In a phase III study evaluating another anti-CD3 drug, otelixizumab, researchers determined whether administering a much lower dose (3.1 mg) would preserve its efficacy while reducing adverse events seen with the original dose. Co-investigator Peter Gottlieb, MD, of the DEFEND-1 trial, reported that although the drug was safe at the lower dose, it was not effective in preserving C-peptide. “This pathway is clearly one that can work, but the dose that was chosen was too low,” explained Gottlieb. Future trials may be useful in determining the optimal dose to balance efficacy and safety.

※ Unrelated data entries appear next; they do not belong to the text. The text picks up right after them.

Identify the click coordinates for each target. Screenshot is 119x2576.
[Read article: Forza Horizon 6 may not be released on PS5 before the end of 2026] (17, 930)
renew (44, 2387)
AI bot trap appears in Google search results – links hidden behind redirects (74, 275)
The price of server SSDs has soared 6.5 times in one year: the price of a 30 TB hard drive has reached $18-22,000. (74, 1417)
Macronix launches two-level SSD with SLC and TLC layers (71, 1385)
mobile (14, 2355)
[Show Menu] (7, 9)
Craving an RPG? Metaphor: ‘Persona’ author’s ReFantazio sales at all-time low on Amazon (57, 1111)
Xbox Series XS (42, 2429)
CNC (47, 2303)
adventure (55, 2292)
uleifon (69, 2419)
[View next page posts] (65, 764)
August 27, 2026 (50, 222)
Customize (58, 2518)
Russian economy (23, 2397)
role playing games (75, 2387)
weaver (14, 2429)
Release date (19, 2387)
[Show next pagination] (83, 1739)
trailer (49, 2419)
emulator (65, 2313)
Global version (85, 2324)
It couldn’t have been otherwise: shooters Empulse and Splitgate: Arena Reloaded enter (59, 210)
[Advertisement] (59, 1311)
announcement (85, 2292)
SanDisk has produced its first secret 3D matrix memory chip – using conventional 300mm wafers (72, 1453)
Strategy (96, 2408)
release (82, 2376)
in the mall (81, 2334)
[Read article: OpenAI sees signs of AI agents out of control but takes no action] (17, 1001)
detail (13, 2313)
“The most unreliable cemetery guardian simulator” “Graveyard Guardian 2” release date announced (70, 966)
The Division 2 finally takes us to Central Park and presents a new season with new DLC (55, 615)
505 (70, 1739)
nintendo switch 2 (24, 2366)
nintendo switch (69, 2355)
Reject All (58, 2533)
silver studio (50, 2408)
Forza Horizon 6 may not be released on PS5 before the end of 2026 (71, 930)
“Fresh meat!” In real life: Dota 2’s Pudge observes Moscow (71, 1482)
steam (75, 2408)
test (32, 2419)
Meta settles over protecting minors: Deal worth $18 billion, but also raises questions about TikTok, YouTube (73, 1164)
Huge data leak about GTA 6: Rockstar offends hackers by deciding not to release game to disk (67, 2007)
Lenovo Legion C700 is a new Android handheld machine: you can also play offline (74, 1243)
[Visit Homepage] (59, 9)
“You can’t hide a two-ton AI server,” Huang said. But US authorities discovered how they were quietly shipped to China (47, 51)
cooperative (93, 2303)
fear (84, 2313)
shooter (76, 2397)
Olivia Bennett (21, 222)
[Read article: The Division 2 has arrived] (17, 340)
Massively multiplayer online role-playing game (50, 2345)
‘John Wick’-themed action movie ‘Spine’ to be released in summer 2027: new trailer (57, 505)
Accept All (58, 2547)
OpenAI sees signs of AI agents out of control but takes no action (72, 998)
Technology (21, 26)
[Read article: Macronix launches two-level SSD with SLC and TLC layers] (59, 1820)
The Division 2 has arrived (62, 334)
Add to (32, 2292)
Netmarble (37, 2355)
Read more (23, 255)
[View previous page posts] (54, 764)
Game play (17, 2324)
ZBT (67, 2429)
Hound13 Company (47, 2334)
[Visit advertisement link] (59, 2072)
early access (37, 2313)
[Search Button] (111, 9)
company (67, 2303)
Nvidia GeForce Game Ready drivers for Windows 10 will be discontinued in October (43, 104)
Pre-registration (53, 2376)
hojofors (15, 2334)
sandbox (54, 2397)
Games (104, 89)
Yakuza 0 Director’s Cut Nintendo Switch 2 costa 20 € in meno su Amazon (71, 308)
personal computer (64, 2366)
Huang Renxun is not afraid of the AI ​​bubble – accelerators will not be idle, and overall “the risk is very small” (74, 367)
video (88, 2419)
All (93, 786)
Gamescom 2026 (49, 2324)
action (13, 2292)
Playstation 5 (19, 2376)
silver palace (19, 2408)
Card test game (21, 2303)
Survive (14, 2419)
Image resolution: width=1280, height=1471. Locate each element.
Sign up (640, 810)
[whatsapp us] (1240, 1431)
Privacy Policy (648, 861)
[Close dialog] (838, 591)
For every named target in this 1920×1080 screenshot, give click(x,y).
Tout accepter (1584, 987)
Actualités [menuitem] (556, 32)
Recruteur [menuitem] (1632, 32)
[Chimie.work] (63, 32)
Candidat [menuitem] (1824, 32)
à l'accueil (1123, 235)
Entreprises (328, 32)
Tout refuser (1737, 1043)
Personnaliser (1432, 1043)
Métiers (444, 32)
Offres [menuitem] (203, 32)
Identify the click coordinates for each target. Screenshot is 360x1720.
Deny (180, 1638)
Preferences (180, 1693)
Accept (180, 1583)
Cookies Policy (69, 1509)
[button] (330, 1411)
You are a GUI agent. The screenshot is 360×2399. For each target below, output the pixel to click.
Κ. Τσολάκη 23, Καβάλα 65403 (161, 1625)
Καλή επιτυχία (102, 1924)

DiaPep277 is potential vaccine for T1D currently in phase III. In a phase II study, the goal was to prevent beta cell destruction by removing 24 of 500 amino acids from a “heat shock” protein that exists in beta cells and causes destruction through activation of destructive T-cells. DiaPep277 is this altered heat shock protein, which was administered subcutaneously to 100 newly diagnosed T1D patients. Itamar Raz, MD, presented results showing that DiaPep277 succeeded in protecting beta cells, and this effect lasted up to two years following diagnosis.

A phase II RCT conducted by the type 1 Diabetes TrialNet study group compared abatacept to placebo in newly diagnosed T1D. Jay Skyler, MD, reported findings which showed that patients in the treatment group had 59% higher levels of C-peptide compared to placebo after 2 years. On average, there was a 9.6-month delay, indicating that “this may be a potential component in combination therapy,” said Skyler. Another TrialNet study evaluated the vaccine GAD65, which showed no difference in benefits or side effects between treatment and placebo groups. It has worked in animal studies, so it may just be a matter of different dosing.

Carla Greenbaum, MD, presented findings from a phase I trial of interleukin-2 in combination with rapamycin. This was a study involving two drugs approved for other indications that were never used in combination. The goal was to increase cells that perpetuate the immune response and decrease cells that attack the immune system. Results showed no benefit of the combination on insulin secretion. However, researchers are still investigating this approach.